=== Section Start ===

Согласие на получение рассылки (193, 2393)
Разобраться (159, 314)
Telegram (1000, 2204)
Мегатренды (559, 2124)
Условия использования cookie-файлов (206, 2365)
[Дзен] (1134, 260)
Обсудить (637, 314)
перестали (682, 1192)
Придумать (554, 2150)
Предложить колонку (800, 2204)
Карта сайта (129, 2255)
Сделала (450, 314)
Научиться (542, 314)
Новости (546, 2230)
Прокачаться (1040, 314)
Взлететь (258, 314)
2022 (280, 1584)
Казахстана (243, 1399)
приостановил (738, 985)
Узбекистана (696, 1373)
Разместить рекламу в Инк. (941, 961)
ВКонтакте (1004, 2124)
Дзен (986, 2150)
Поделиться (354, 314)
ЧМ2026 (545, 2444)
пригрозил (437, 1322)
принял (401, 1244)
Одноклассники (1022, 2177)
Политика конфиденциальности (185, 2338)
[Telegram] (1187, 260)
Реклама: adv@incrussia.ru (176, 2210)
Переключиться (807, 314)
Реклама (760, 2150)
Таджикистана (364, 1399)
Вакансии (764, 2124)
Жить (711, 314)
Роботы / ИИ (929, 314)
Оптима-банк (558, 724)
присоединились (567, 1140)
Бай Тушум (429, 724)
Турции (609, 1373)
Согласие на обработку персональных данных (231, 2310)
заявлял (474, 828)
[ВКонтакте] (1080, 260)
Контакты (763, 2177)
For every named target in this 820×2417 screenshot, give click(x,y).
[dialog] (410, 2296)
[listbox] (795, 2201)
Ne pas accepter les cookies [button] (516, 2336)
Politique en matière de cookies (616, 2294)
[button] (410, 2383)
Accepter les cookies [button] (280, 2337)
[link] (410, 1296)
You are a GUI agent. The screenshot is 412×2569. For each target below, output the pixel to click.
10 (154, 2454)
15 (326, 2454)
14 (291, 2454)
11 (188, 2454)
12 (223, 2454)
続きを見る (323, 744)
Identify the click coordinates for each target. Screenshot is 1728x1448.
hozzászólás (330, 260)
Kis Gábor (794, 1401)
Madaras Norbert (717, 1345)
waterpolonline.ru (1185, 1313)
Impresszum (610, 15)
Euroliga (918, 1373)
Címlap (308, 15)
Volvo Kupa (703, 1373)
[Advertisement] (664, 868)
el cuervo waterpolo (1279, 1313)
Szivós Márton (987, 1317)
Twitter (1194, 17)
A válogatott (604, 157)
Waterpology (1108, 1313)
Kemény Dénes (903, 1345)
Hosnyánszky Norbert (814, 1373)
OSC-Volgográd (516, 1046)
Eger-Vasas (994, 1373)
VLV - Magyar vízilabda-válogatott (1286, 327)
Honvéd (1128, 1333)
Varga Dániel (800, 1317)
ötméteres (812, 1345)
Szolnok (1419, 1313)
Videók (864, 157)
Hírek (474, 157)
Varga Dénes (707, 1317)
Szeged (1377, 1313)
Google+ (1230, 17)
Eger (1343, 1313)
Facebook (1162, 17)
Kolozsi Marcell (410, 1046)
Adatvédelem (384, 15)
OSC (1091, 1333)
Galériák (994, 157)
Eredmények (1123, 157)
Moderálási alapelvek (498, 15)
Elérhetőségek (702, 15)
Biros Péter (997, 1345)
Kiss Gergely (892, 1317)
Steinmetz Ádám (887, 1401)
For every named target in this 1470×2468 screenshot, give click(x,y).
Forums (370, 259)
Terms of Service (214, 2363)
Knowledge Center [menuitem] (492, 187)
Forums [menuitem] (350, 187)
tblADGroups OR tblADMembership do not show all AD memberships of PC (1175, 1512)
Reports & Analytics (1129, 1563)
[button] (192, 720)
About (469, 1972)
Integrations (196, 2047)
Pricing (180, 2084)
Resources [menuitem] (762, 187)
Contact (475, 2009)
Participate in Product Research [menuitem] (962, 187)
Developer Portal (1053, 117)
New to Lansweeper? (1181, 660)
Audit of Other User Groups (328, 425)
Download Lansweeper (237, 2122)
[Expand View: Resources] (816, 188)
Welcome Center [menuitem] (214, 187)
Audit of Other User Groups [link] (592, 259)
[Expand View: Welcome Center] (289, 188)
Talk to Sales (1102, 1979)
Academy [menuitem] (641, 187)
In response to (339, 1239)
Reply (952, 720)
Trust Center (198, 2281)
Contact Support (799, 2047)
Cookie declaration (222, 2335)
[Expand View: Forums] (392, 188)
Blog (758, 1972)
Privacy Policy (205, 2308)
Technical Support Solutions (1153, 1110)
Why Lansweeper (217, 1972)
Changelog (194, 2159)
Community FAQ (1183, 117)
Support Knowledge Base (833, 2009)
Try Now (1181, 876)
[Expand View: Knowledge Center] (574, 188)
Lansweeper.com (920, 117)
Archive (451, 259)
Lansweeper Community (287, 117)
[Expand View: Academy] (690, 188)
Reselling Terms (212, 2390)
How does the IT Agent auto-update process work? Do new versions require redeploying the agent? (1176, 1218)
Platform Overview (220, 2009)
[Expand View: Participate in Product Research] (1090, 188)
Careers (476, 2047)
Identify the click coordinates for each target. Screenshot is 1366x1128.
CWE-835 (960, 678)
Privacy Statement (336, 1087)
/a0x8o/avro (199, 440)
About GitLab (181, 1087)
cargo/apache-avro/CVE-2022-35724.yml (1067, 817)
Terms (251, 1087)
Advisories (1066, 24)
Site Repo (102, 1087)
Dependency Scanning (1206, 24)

=== Section End ===

■ YOUR GOAL
Working from the material above, restate word for word the lines between the line with "Eger-Vasas (994, 1373)" and the line with "Eredmények (1123, 157)", both included, and only those.

■ WRITTEN REPLY
Eger-Vasas (994, 1373)
VLV - Magyar vízilabda-válogatott (1286, 327)
Honvéd (1128, 1333)
Varga Dániel (800, 1317)
ötméteres (812, 1345)
Szolnok (1419, 1313)
Videók (864, 157)
Hírek (474, 157)
Varga Dénes (707, 1317)
Szeged (1377, 1313)
Google+ (1230, 17)
Eger (1343, 1313)
Facebook (1162, 17)
Kolozsi Marcell (410, 1046)
Adatvédelem (384, 15)
OSC (1091, 1333)
Galériák (994, 157)
Eredmények (1123, 157)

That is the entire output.